PROBLEM STATEMENT
Give again, word for word, each line below starting at the one that contains "Task: Click the 复制链接 button for 观众 flow" and ending at the one that contains "Click the first empty".
-.-.-
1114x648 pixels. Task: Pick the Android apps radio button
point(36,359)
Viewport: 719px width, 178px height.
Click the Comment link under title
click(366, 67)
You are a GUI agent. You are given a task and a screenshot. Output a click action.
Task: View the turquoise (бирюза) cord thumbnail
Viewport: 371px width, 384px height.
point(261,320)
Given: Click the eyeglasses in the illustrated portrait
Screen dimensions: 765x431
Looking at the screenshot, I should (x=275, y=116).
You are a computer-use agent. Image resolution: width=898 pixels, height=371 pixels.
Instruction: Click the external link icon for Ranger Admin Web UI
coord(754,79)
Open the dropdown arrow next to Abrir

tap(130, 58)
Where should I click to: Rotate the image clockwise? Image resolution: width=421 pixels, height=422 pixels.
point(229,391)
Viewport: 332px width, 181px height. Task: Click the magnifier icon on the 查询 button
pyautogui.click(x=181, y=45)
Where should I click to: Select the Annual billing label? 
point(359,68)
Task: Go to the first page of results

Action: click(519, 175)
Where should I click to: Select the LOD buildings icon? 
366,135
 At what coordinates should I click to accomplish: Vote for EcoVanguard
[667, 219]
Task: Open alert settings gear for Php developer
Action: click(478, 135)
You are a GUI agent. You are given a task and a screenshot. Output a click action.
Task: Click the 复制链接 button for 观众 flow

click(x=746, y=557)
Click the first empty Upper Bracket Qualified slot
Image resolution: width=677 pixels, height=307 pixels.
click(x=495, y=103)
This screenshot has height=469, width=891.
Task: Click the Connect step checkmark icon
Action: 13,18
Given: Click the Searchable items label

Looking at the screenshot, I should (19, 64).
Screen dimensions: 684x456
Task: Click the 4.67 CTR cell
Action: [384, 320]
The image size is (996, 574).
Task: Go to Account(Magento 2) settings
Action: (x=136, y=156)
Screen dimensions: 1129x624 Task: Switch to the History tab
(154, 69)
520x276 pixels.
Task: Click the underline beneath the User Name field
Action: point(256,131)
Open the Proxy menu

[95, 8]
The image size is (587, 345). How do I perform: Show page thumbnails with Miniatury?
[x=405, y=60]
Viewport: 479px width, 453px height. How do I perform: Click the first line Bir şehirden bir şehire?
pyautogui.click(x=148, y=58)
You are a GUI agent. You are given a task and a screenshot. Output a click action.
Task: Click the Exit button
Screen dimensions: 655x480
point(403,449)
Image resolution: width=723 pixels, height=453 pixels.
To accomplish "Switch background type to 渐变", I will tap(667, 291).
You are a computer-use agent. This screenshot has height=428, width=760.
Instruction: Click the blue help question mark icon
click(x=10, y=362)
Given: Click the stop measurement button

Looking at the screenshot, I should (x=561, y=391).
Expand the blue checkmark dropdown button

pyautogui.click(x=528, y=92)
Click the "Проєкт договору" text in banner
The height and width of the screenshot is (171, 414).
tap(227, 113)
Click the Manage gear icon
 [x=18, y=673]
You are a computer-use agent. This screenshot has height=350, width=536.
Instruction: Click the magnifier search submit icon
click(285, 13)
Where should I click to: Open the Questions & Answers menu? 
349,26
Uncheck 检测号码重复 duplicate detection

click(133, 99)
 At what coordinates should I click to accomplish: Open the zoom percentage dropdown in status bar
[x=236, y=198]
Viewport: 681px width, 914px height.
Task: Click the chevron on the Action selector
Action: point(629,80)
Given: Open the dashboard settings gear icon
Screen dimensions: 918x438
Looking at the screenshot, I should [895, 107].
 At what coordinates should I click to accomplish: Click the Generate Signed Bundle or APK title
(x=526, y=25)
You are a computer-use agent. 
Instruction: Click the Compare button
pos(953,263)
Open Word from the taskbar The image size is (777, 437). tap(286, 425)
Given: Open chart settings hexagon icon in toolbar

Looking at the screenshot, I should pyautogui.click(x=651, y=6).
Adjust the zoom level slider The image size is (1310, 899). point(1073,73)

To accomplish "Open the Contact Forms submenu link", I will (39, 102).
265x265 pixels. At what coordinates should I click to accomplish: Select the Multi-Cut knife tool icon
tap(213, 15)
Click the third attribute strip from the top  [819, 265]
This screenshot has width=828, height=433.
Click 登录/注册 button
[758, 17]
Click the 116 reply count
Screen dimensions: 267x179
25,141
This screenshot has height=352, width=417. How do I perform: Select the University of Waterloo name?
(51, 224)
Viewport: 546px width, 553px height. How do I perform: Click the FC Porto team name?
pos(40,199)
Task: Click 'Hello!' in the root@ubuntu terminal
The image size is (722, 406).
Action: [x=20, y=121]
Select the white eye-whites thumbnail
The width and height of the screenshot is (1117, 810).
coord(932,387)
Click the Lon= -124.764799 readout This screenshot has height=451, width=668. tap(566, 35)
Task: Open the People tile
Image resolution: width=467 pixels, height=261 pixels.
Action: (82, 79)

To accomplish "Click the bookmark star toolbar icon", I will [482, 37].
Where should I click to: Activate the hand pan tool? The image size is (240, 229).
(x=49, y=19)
-.-.-
SOLUTION TO THIS PROBLEM
Task: Click the 复制链接 button for 观众 flow

click(x=746, y=557)
Click the first empty Upper Bracket Qualified slot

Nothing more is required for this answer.